Posted By: Marty Storer
Date: Friday, 29 August 2008, at 9:45 a.m.

In Response To: Here's a story from my youth..and .. (Chuck Bower)

Yes, back in those days it was possible to get Real Action from strangers in bars, almost all of whom were less sophisticated than relatively sophisticated us. Many of them were beyond hopeless.

Just two of my matches from the 70s survive; I played both at 9-10 Snowie error rate, which was good enough to beat the vast majority of people back then. During 1981-2 I was making a quantum leap, and by 1983 I felt I was Really Strong [TM].

I have a few stories similar to Neil's.

E.g., bar-pigeon says to Bill Tallmadge, after dropping maybe a couple of hundred dollars in no time flat: "Wow, you're too good for me. I think I want to try someone else." Bill replies, "Marty here is always looking for a game." (Marty was about 24, apple-cheeked and innocent-looking, unlike Bill, who was tall, rangy, five years older, not menacing but tough-looking and indeed physically tough.) Same thing happens; pigeon quits me within about 15 minutes, pays, and wanders off shaking his head.

E.g. I play oily pool-hall denizen, Waterloo ON, who's backed by a proud Eastern European sailor type. Denizen is much better than most random bar opponents, clearly he's been playing for a long time and has a reasonable home-grown style, reminiscent of Greeks and Middle Easterners I've known, but he's not sufficiently strong to keep me from cleaning them out. We play cash-on-the-barrelhead, settling after every 5 or 10 points, and he always pays the correct amount, but surreptitiously writes down the wrong score in order to cheat his backer.

E.g. I play the backgammon king of a Scarborough, ON billiards room, for Canadian $3 per point. I keep winning, and he starts whining about how I should be glad for the easy action and should apologize for rolling so well. I want to say, "Why do you think I have to eat your shit just because you're losing?" but then I think, "Where else can I make so much money per hour?" and reply to the effect of Yes, I've been rolling well, it's incredible how I rolled all those doubles, etc. He finally quits when the score passes 150 points. He offers less than what he owes, in cash, or else a check for the full amount which he assures me will be good. I take the cash, unsure what I should do because he seems honorable if whiny; to be fair, he's probably never played a truly strong player, which I was at the time. After I have the cash, I say Look, I have plenty of multicolored Canadian funny-money on me, and if I lost I was ready to pay the full amount in cash.
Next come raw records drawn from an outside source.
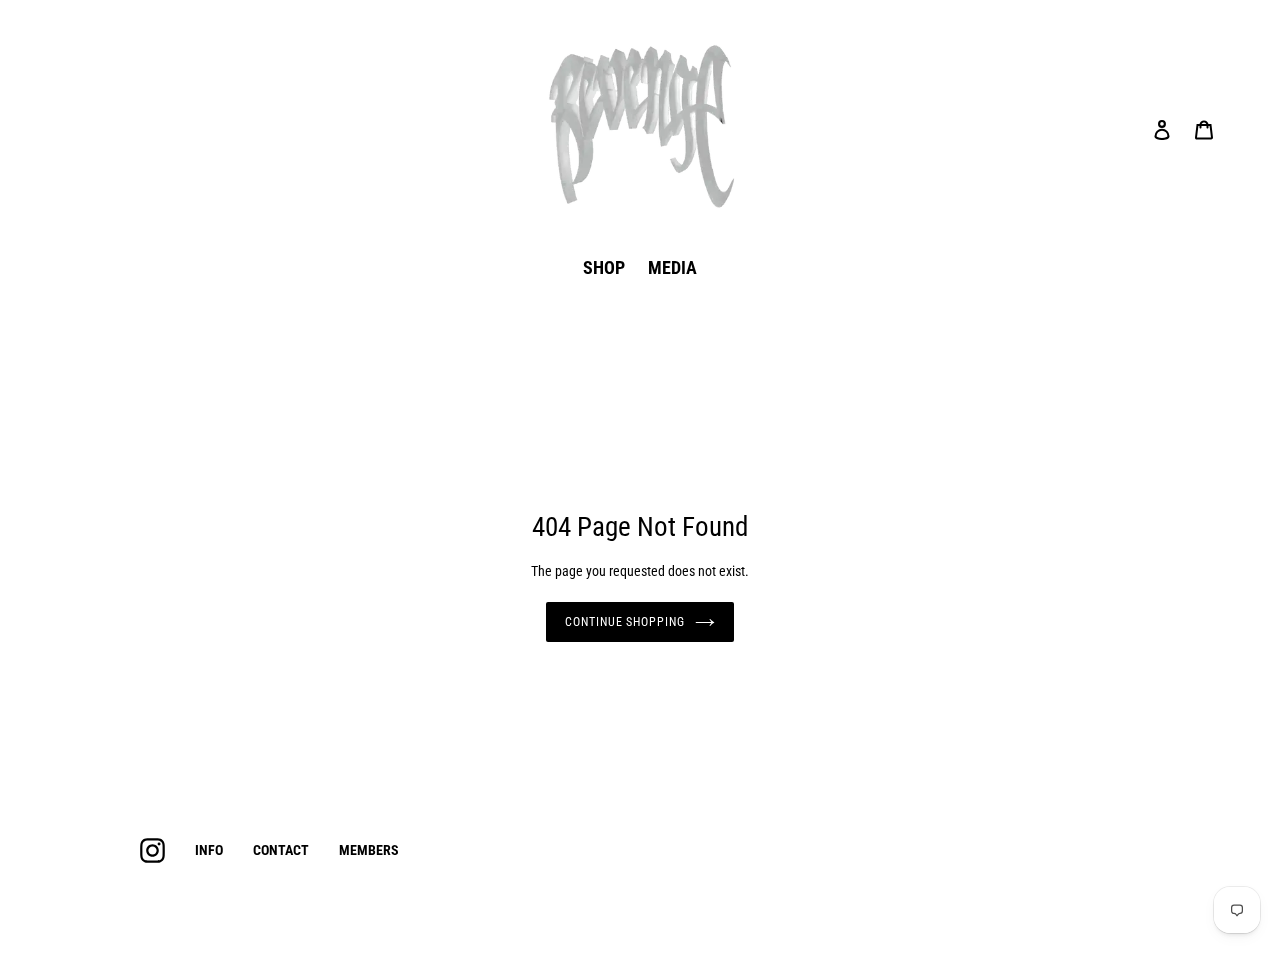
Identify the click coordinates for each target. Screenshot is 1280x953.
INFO (209, 850)
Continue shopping (625, 622)
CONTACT (281, 850)
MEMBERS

I shouldn't have bothered, but I had the cash in hand.

E.g. I'm playing for dollars with a friend in a bar, guy walks up and wants to play too. My friend gives up his seat. Guy says we can start out at dollars and maybe increase; so he's cautious, a bad sign for pigeon hunters. He opens 53: 3pt, and I roll 43 and think, "Here's a good time to test him, and maybe make him think I'm weak." I play two up, which I knew had to be somewhat reasonable, and a good testing play, because I'd seen Magriel play it against someone much weaker (few weren't much weaker than Magriel back then). Opponent replies with 32 and hits both checkers! Uh-oh, I've underestimated him! But that was the best he did, lost at dollars, and quit, cautiously going in search of easier action.